The project team used 3.2 million lb of recycled concrete and recycled rebar and oil with low levels of volatile organic compounds—all sourced just 40 miles away. “We knew the bridge should adhere to sustainable standards similar to the rest of the structures at Daybreak,” says Piper Rhodes, health, safety and environment manager for Kennecott Land, the Daybreak developer. All buildings built within Daybreak must seek some level of Leadership in Energy and Environmental Design or Energy Star certification.
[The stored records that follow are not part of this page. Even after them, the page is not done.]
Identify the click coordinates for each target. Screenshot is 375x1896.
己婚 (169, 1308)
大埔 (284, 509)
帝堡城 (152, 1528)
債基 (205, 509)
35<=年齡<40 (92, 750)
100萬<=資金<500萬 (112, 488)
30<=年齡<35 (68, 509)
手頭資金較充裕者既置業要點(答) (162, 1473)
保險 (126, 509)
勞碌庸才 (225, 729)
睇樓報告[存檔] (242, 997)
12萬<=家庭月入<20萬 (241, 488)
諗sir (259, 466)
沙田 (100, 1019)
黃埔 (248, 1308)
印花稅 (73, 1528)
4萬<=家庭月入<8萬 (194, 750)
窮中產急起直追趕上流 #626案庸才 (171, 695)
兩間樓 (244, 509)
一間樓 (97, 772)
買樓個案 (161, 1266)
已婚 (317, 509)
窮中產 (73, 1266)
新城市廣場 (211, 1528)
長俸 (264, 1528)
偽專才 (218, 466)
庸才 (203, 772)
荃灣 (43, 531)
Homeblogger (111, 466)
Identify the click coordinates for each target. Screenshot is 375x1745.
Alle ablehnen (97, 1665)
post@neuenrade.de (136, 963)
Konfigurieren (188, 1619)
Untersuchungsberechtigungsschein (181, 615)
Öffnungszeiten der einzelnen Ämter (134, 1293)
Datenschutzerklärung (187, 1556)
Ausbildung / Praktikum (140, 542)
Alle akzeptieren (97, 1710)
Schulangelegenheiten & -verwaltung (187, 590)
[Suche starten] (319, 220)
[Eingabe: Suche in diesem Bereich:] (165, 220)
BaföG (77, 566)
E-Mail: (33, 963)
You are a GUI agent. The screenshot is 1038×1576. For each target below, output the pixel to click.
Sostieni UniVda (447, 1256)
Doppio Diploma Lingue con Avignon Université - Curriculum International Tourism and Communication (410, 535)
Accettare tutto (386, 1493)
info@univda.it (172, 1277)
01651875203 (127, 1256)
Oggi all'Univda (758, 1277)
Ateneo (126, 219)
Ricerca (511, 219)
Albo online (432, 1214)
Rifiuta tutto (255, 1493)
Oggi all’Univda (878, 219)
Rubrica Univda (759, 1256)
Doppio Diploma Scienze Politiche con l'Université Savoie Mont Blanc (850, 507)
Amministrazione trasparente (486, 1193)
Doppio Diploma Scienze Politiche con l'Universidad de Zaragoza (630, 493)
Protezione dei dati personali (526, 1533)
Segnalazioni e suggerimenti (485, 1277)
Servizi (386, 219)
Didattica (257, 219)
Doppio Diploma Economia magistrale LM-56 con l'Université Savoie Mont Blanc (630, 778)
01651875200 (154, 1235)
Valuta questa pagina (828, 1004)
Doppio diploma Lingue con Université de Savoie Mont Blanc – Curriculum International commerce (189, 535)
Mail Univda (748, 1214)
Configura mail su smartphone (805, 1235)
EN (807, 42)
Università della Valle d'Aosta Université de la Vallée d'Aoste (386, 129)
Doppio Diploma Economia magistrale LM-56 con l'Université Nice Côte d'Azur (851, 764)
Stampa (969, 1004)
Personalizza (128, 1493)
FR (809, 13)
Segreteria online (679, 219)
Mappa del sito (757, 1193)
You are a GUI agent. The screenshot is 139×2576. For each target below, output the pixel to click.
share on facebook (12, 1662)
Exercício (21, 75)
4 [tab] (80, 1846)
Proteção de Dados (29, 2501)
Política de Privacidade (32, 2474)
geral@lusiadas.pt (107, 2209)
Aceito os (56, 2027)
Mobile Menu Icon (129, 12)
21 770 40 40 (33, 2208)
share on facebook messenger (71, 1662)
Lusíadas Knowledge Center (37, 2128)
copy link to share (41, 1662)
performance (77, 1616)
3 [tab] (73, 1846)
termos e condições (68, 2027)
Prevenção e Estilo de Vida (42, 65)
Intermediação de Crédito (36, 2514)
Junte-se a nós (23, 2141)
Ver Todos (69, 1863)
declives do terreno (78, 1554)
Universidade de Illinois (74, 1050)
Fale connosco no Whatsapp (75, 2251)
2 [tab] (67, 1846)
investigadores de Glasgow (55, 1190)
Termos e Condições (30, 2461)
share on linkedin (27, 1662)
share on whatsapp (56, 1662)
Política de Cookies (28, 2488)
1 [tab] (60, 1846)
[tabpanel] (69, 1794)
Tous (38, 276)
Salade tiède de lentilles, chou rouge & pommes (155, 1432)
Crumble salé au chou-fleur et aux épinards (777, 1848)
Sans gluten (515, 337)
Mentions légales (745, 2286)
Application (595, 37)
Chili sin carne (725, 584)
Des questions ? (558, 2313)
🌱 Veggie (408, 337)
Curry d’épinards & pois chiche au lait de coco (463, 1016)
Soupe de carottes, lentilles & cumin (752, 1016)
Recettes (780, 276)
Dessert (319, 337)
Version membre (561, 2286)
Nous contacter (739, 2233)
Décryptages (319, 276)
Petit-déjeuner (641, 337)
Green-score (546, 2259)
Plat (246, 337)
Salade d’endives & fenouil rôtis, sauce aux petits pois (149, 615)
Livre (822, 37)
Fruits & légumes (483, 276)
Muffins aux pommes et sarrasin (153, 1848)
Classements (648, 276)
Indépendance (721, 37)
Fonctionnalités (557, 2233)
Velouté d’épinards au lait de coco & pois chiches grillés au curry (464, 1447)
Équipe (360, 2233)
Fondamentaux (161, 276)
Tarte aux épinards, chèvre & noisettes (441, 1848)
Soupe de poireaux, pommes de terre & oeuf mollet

But Kennecott and Sacramento-based bridge designer Nolte Associates hit a snag in documenting their sustainability goals: Neither the U.S. Green Building Council nor Energy Star have a rating system for infrastructure. “Infrastructure, like bridges or parking garages, cannot be LEED-certified as it wouldn’t be able to meet some of the prerequisites for the environmental credit categories or be able to achieve points within them,” says Marie Coleman, USGBC spokeswoman. The council has no immediate plans to create such infrastructure guidelines.
Early Efforts
There have been various efforts in the transportation world to create a LEED-like rating system for highways, such as Greenroads (ENR 7/26 p. 13), but they are still in the infancy stages. The Daybreak team is talking to the Utah chapter of the American Council of Engineering Companies on sustainable infrastructure and how to rate it, says Rhodes.
The project team is confident of its “green” design. “We don’t have the data compiled for this project, but the bridge is probably in the top 10% when it comes to [using] the most recycled materials,” says Ben Franciscotti, construction manager for Kennecott Land. “The arch structure weighs approximately 880 tons, and we had to use more than 16,000 tons of recycled material to build it.”
Concrete from other projects was stockpiled within Daybreak, waiting to be repurposed, says Franciscotti. “Finding recycled rebar wasn’t too much of a challenge due to the current recession,” he adds. “The United States currently has a surplus of recycled metal.”
Oldcastle Precast, Ogden, Utah, formed the materials into 40 precast arches, each 40 ft long, 4 ft wide and 2 ft deep. The arches are a proprietary system of Swiss firm BEBO Arch International AG. “We decided early on that it would negatively affect the sustainable design to extend the carbon footprint for shipping,” says Rhodes. “Not only did this save us in transportation costs, it also gave Kennecott a little more supervision as the arches were formed.”
Cosmetic work, including landscaping and lights, will start in 2011 if the budget allows, says Valerie Wallace, Wadsworth project manager. The bridge will connect the community to a park-and-ride for a light-rail system, which won’t be completed for another year.